Untreated streptococcal infections can lead to rheumatic fever. Certain living conditions make strep throat more likely to occur. Poor living conditions, overcrowding, and limited access to health care are known risk factors. It is thought that strep bacteria can also enter the body through cuts in the skin and abrasions. 


There is no specific rheumatic fever diagnosis test available to diagnose the condition. The range of tests may include:

  • Medical history, including evidence of a previous streptococcal infection
  • Physical exam
  • Swabs of the throat are tested for the presence of Group A Streptococcus bacteria
  • Blood tests to check for “markers” that indicate inflammation
  • Monitoring electrical activity in the heart with an electrocardiogram (ECG)
  • Chest X-rays to check the heart for signs of enlargement and to check the lungs for congestion.

Rheumatic fever treatment

Treatment may include:

  • hospital admission
  • Penicillin, usually given as an intramuscular injection
  • aspirin course
  • Corticosteroids (cortisone), if the arthritis is severe or if there is carditis (inflammation of the heart)
  • Long-term antibiotic treatment, which may include monthly injections of penicillin, for up to five years (which helps reduce the risk of rheumatic heart disease)
  • In the case of rheumatic heart disease, treatment with a cardiac catheter or surgery to repair damaged heart valves may be necessary.
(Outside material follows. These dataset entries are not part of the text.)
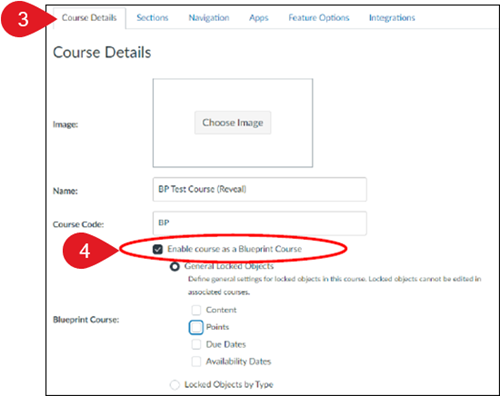Click the red step 4 marker
Viewport: 500px width, 396px height.
point(85,251)

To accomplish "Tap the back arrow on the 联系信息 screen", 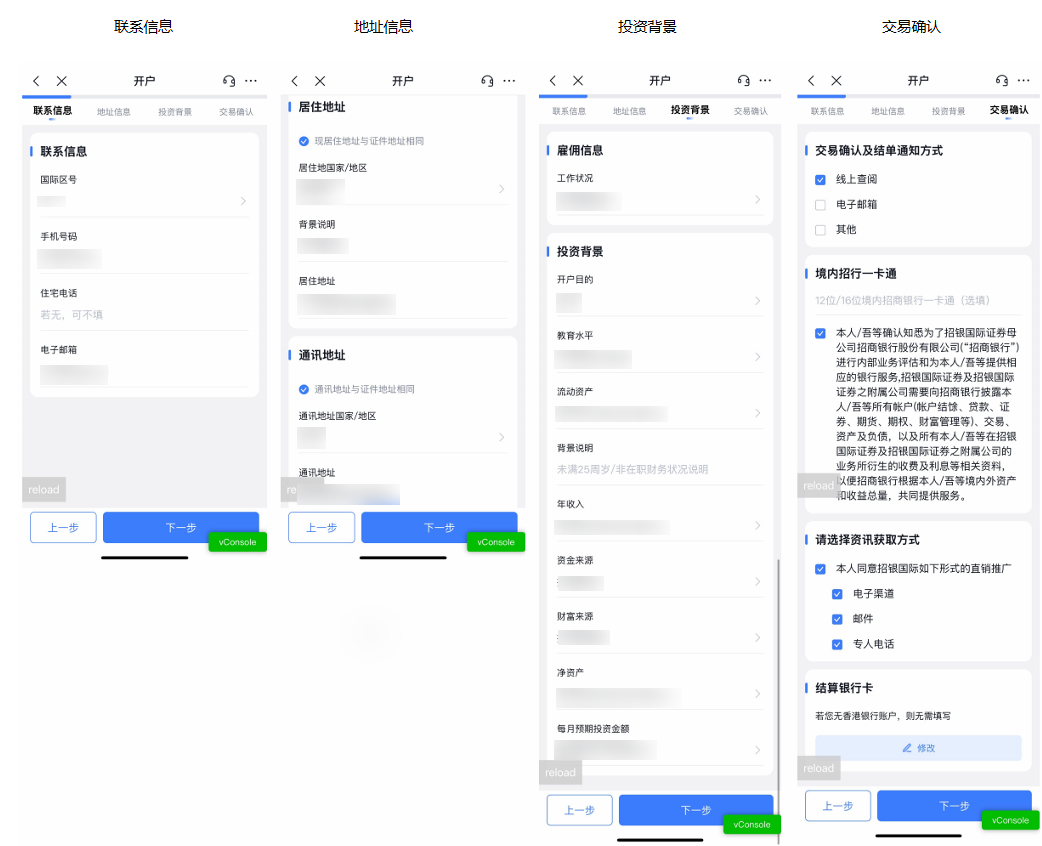I will coord(36,81).
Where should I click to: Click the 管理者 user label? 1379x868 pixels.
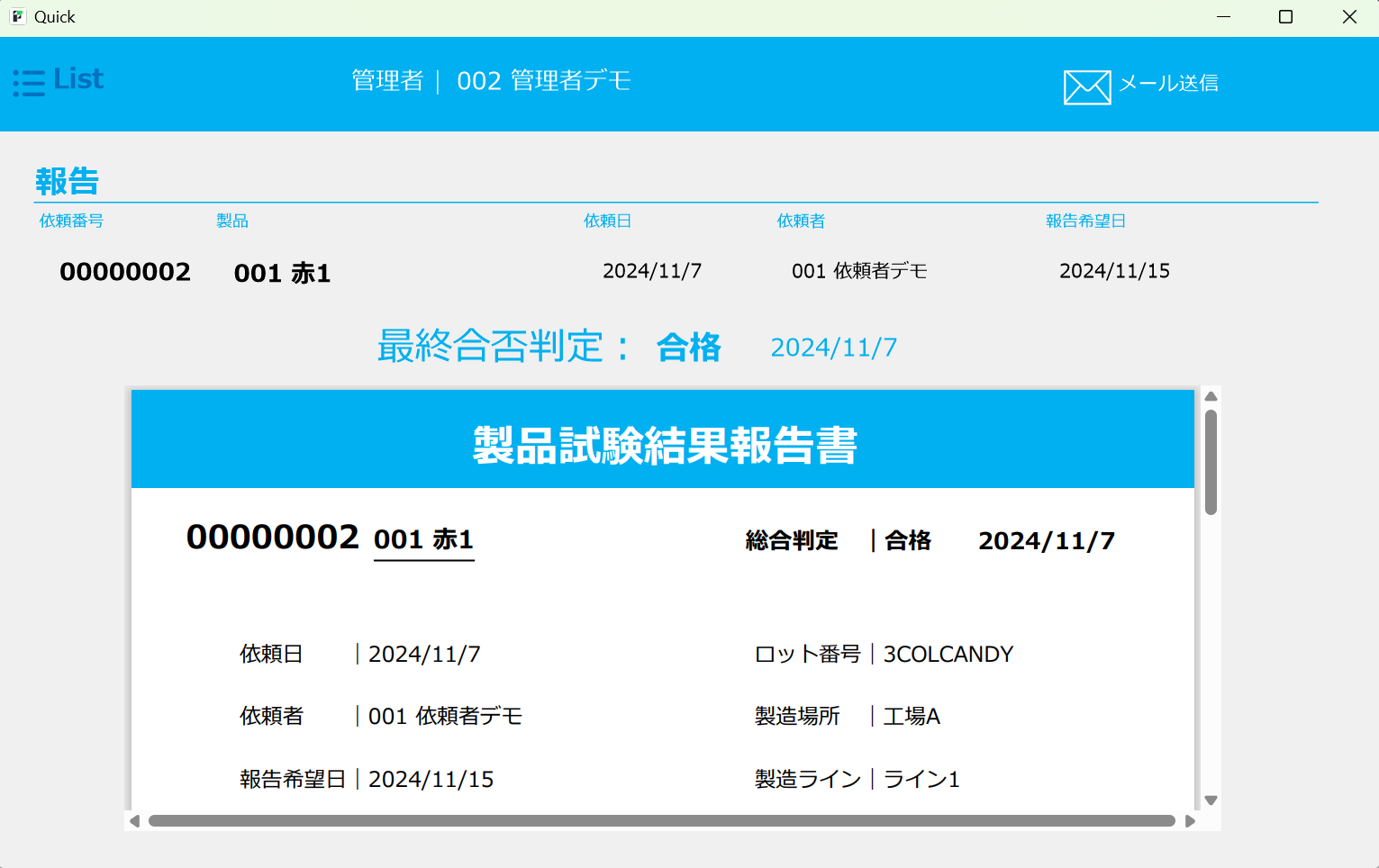point(387,81)
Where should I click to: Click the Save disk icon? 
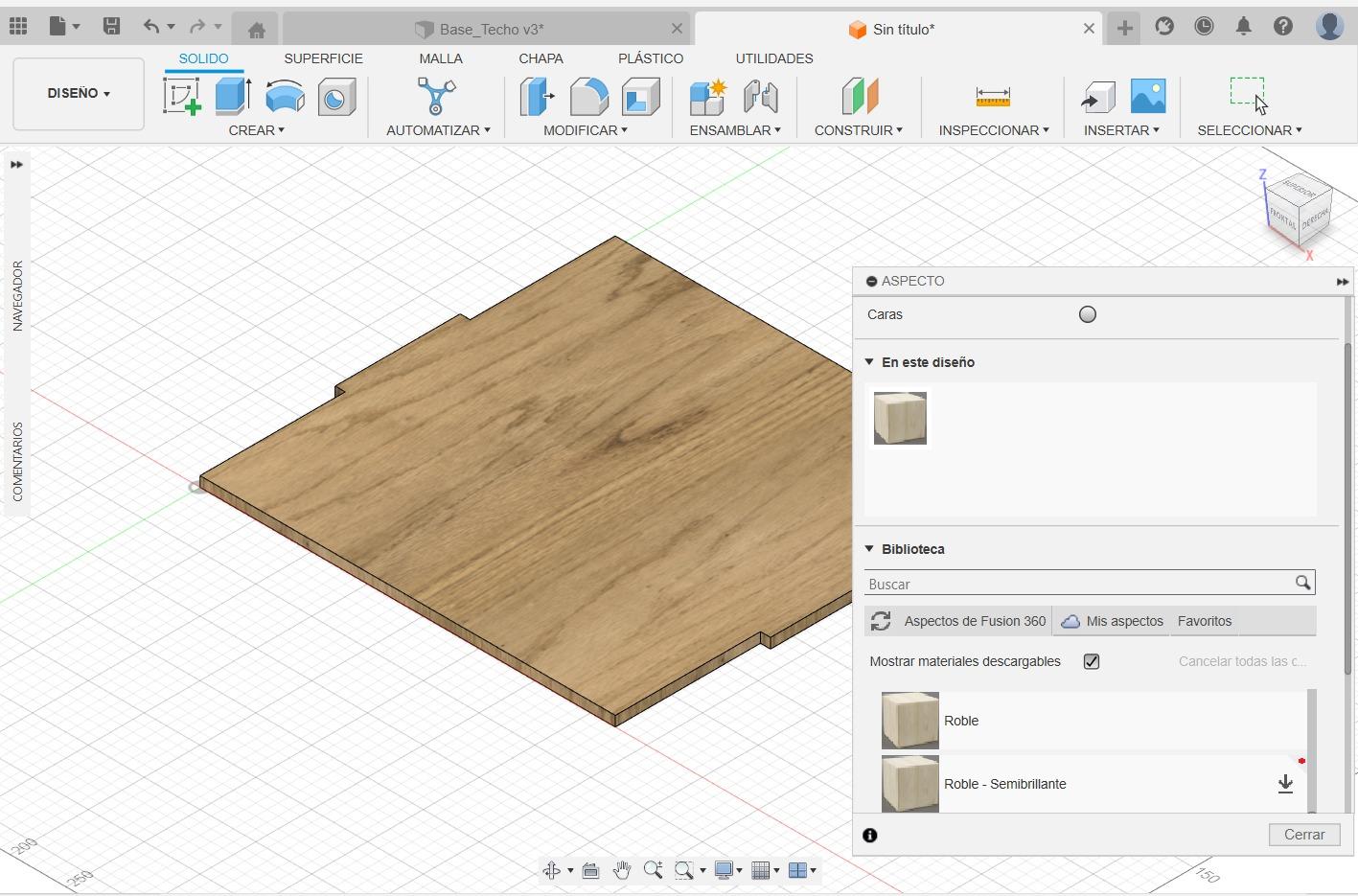pyautogui.click(x=112, y=27)
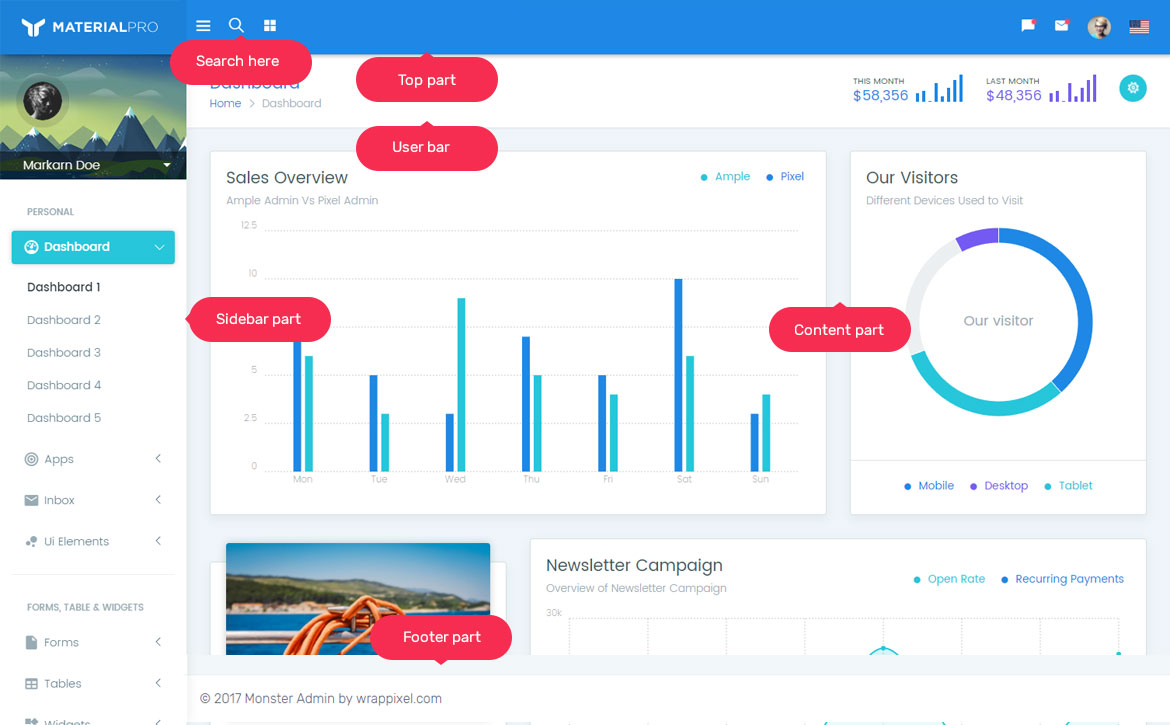Toggle the Ample series in Sales Overview legend
The width and height of the screenshot is (1170, 725).
pyautogui.click(x=725, y=177)
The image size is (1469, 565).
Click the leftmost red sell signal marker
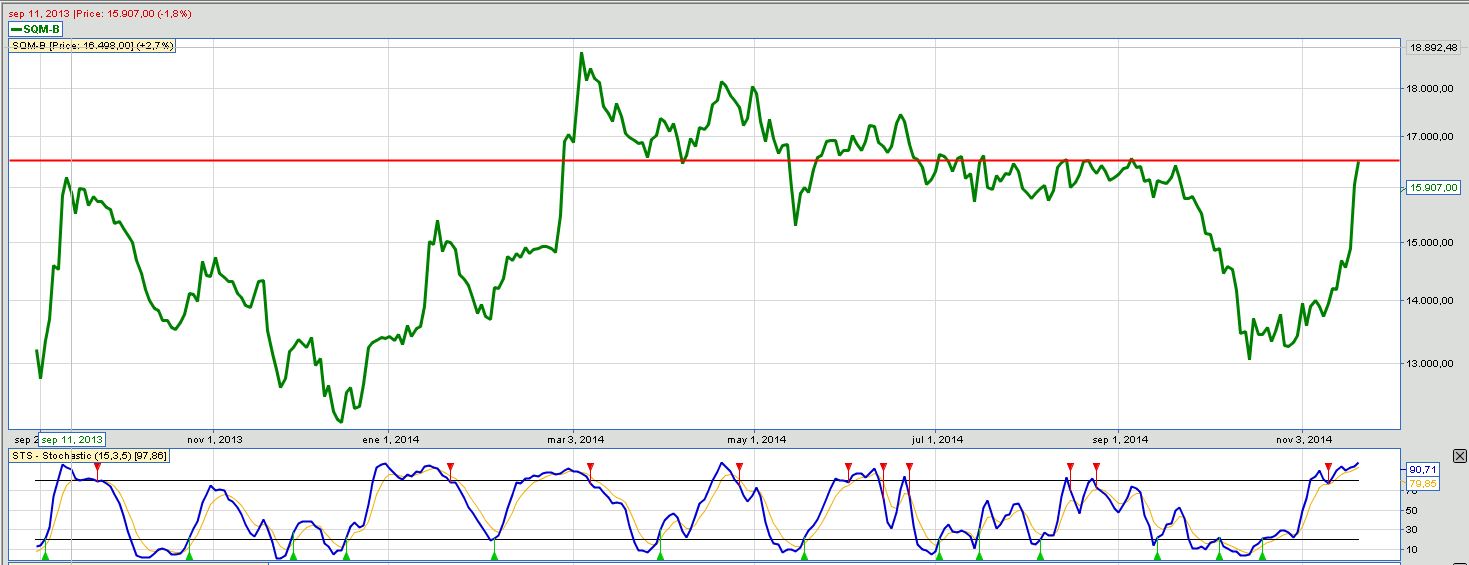[x=97, y=467]
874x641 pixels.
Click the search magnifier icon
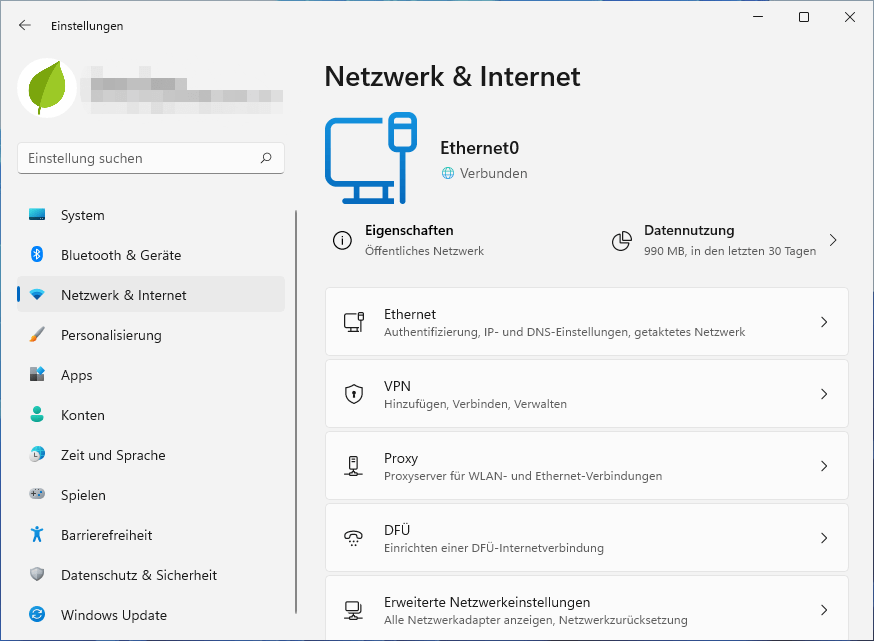coord(266,158)
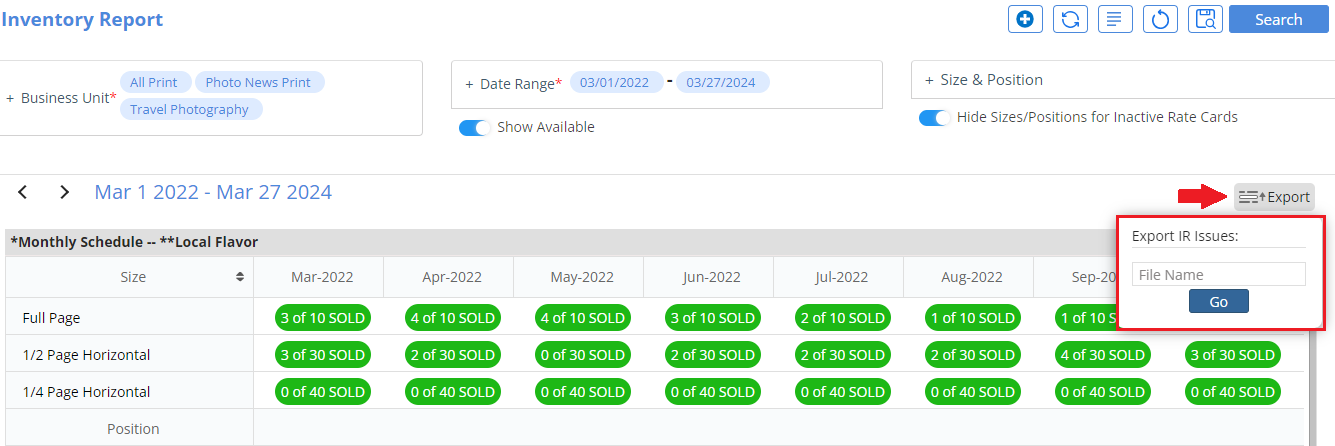Click the refresh arrows icon
Screen dimensions: 1335x446
[x=1070, y=19]
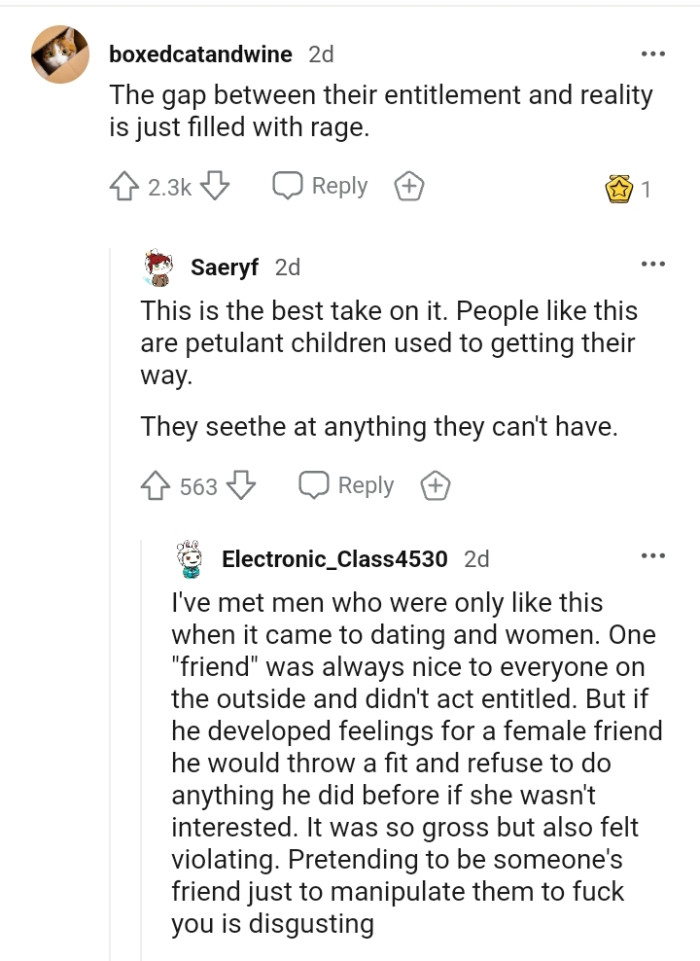The width and height of the screenshot is (700, 961).
Task: Open more options for boxedcatandwine's comment
Action: click(x=653, y=52)
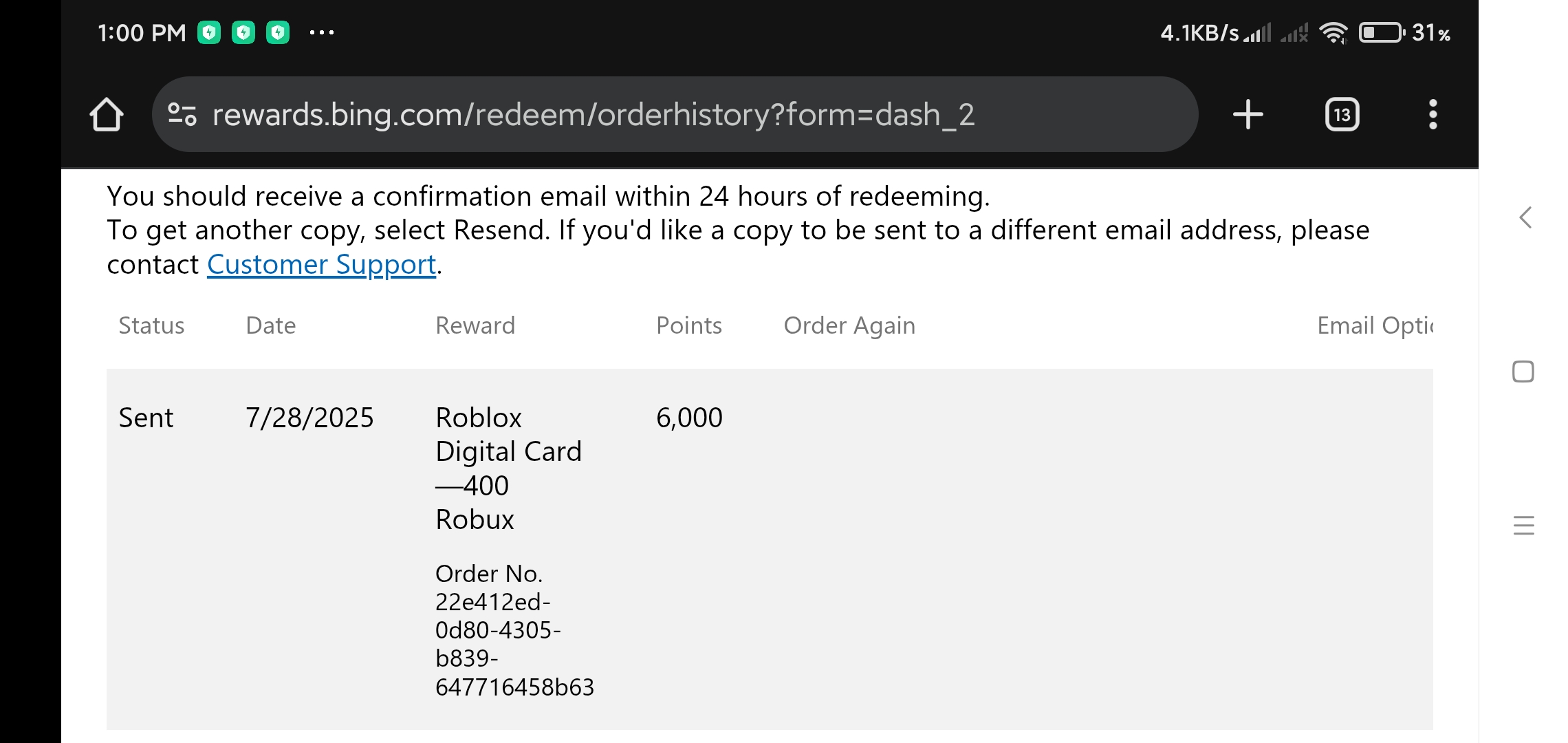This screenshot has height=743, width=1568.
Task: Select the Points value 6,000
Action: click(x=688, y=417)
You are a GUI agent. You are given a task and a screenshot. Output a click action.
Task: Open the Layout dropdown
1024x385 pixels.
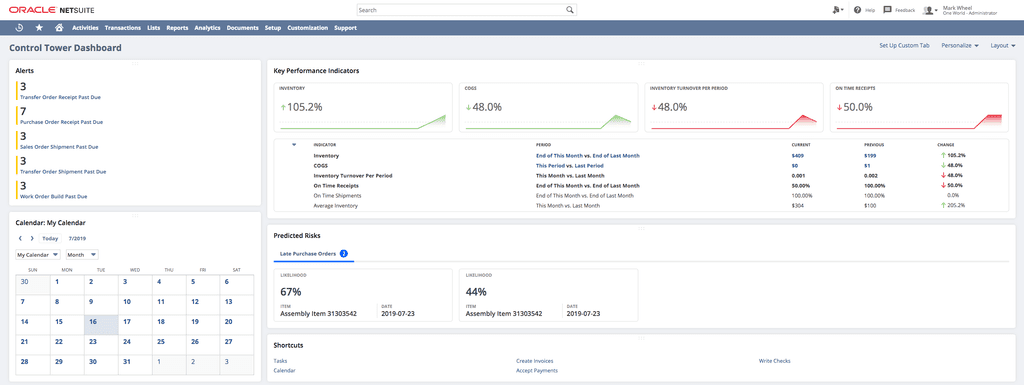1002,46
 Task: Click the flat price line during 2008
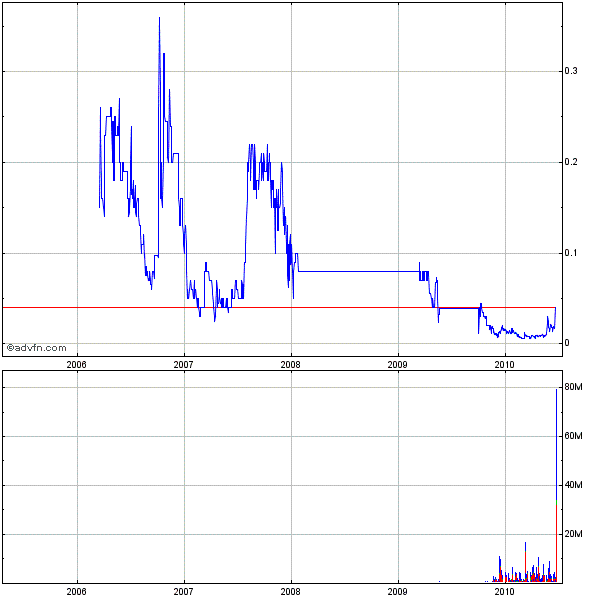point(350,271)
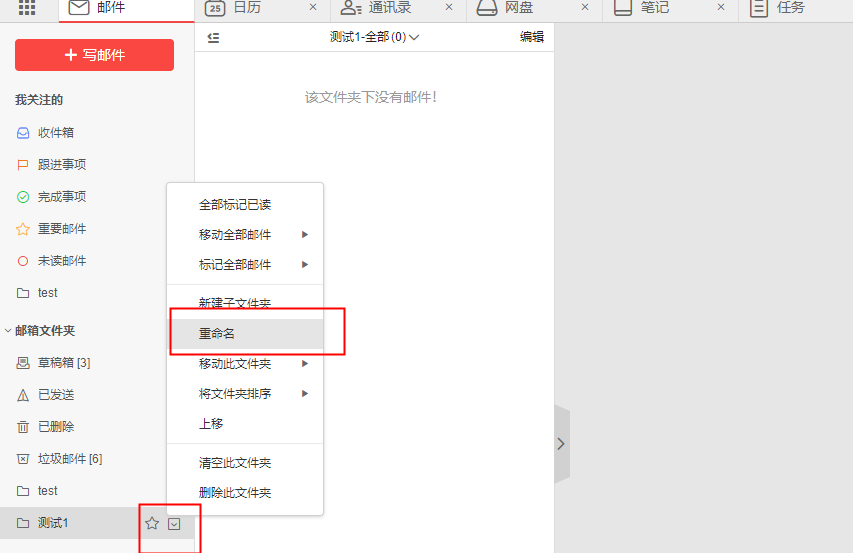This screenshot has height=553, width=853.
Task: Open the app grid launcher icon
Action: click(27, 8)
With timely and adequate medical care, the long-term prospects are excellent. However, having this condition once does not provide immunity against a recurrence. It is important for the person to seek immediate medical attention for any future strep throat. Currently, there is no vaccine for rheumatic fever, but scientists are working towards finding a suitable solution against Streptococcus. A vaccine that prevents streptococcal infections would also be expected to prevent the condition as well as rheumatic heart disease.


Who is most susceptible to rheumatic fever?

Rheumatic fever can affect anyone, but it is more common in school-age children (5 to 15 years old). Adults and Children younger than three years of age are not likely to get rheumatic fever. When large groups of people get together, infectious diseases, such as group A strep, tend to spread.

What happens if rheumatic fever is not treated?

Untreated rheumatic fever can cause chronic heart damage (called rheumatic heart disease). The valves between the heart’s chambers become weak due to rheumatic heart disease. Heart surgery is sometimes required to treat severe rheumatic heart disease.

Is rheumatic fever curable?

Rheumatic fever treatment aims to destroy remaining group A streptococcal bacteria, reduce symptoms, control inflammation, and prevent recurrence.

Is it possible to have rheumatic fever without knowing it?

In many cases, the symptoms of rheumatic fever are so mild that you’re not even aware of it. Fever, Painful and tender joints, mostly in the ankles, knees, elbows, and wrists are some of the symptoms of rheumatic fever.